No Cure

“It sounds like your pancrease might actually be working.” 
I nearly threw my burger across the table and flipped it. Why would you say a dumbass thing like that? It’s obviously not working! My blood sugar was just 285 fasting. Clearly not working. 
My mother, while I love her and realize part of her is hopeful that I am miraculously healed, often says very stupid shit about my diabetes. Which is really pissing me off lately, since she is also a diabetic, and though type two, used to be the person who understood. Now it’s like she’s gone left field and over the fence. It’s not her hopefulness that makes me upset. I appreciate how much she wishes that my diabetes would suddenly disappear. I do to. But, I am very aware of how my body works. I’m aware of what is not working as well. 

Okay, maybe it is the hopefulness I’m upset about. 

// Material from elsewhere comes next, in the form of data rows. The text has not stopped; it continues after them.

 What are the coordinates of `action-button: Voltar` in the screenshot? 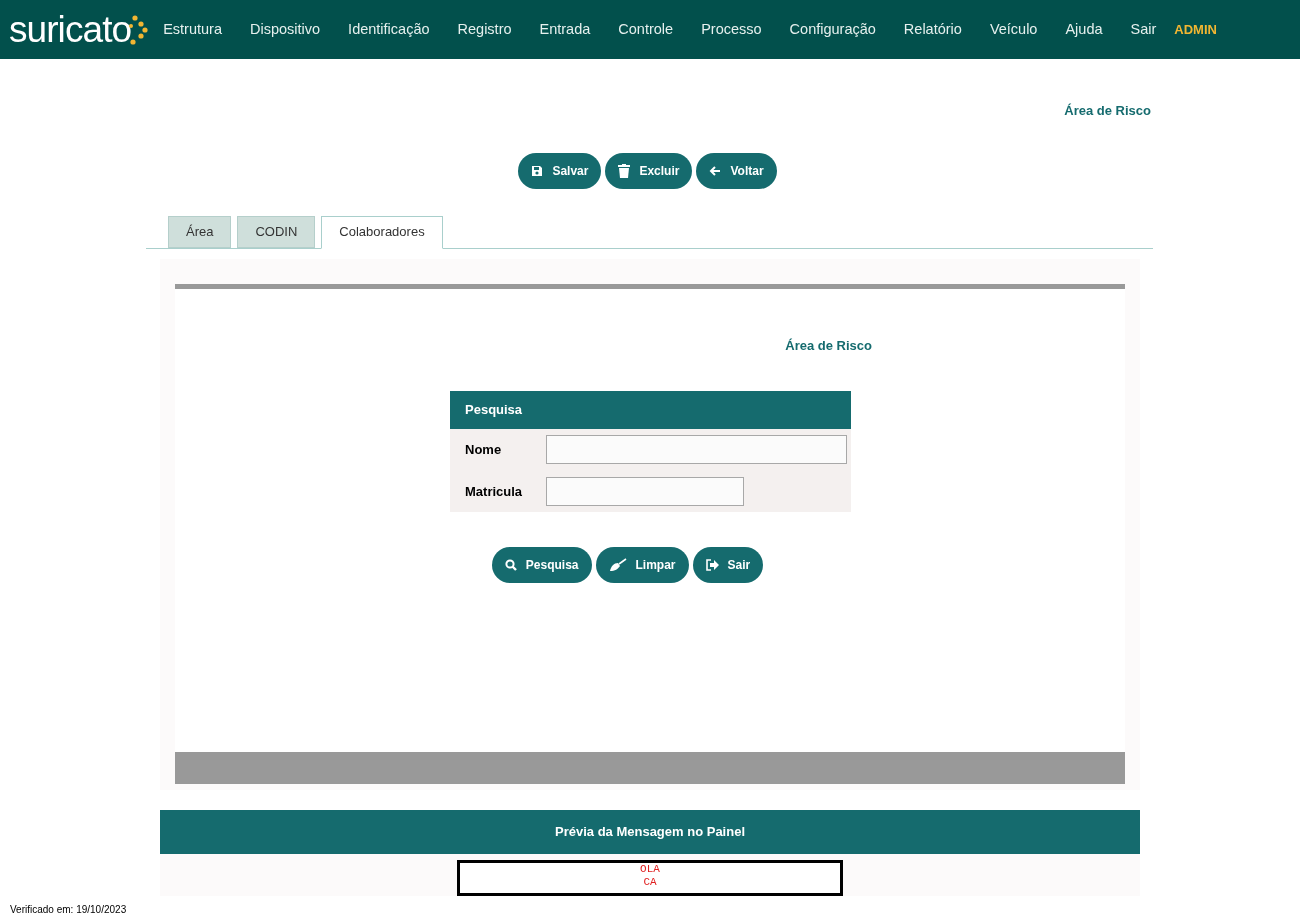 It's located at (736, 170).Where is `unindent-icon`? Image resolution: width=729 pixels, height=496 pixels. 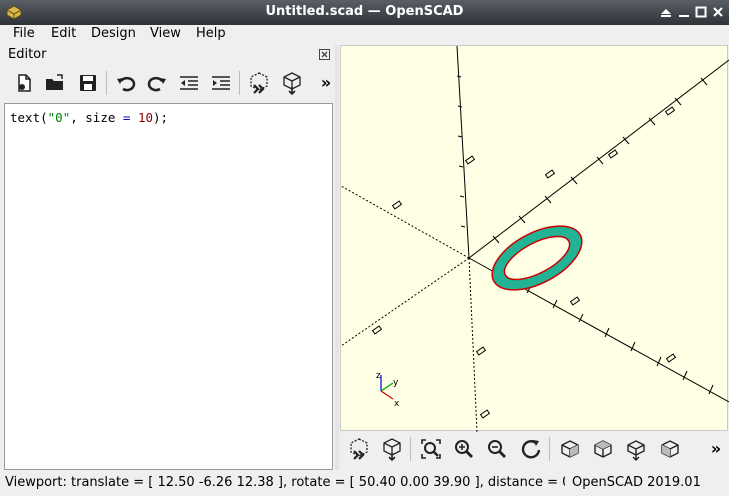 unindent-icon is located at coordinates (189, 83).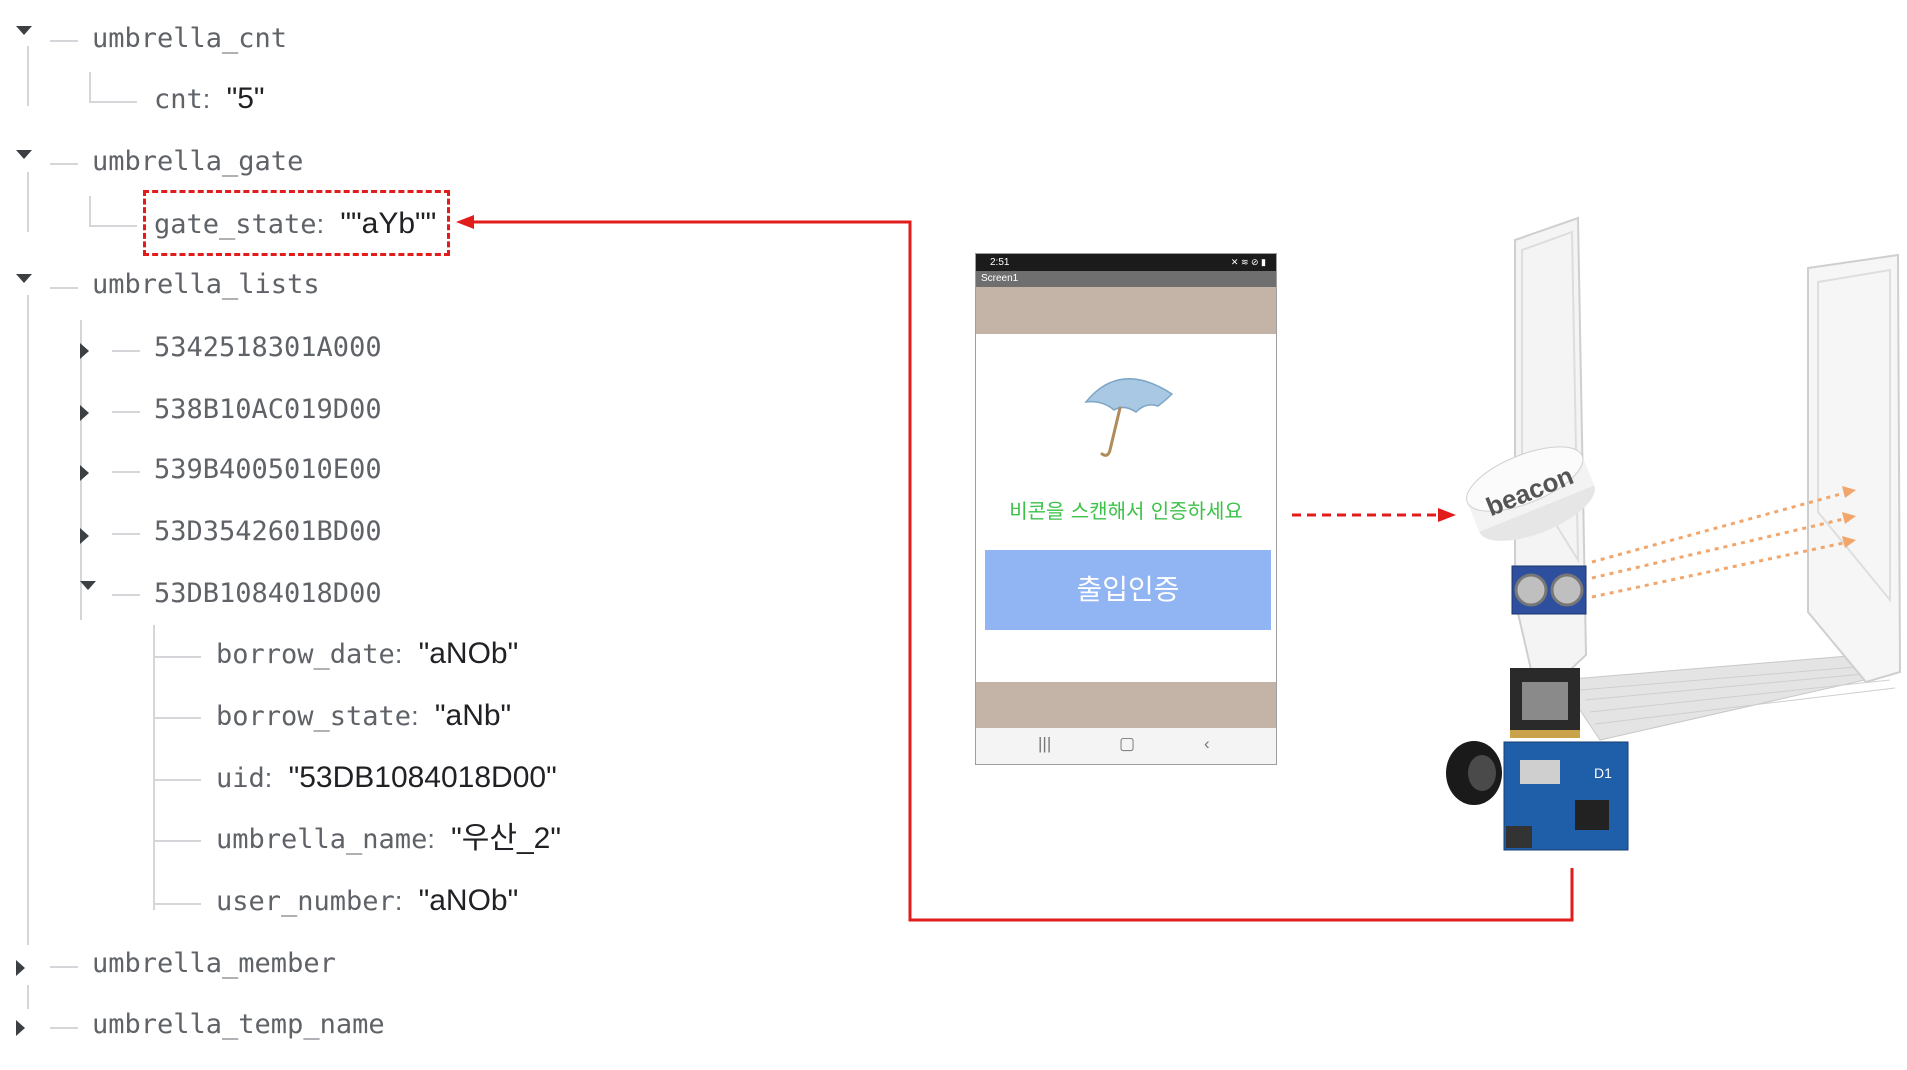 The image size is (1907, 1070). I want to click on gate-device-illustration: beacon D1, so click(1674, 534).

I’ve no hope for a cure for myself. I’m too unhealthy and they’ve not found much to provide a cure. At least not one that’s a sustainable cure. Temporary things. Things that have yet to be proven by the FDA. Things that may never be because of how pharmaceutical companies do their dirty. I’ve given up asking God for a cure. I’ve given up most days on my treatments because of how they don’t feel like a cure at all…and how expensive they are. She knows that I’m this discouraged. Why would she say something so clearly impossibly hopeful? It’s been 16 years. All of it is a lost cause.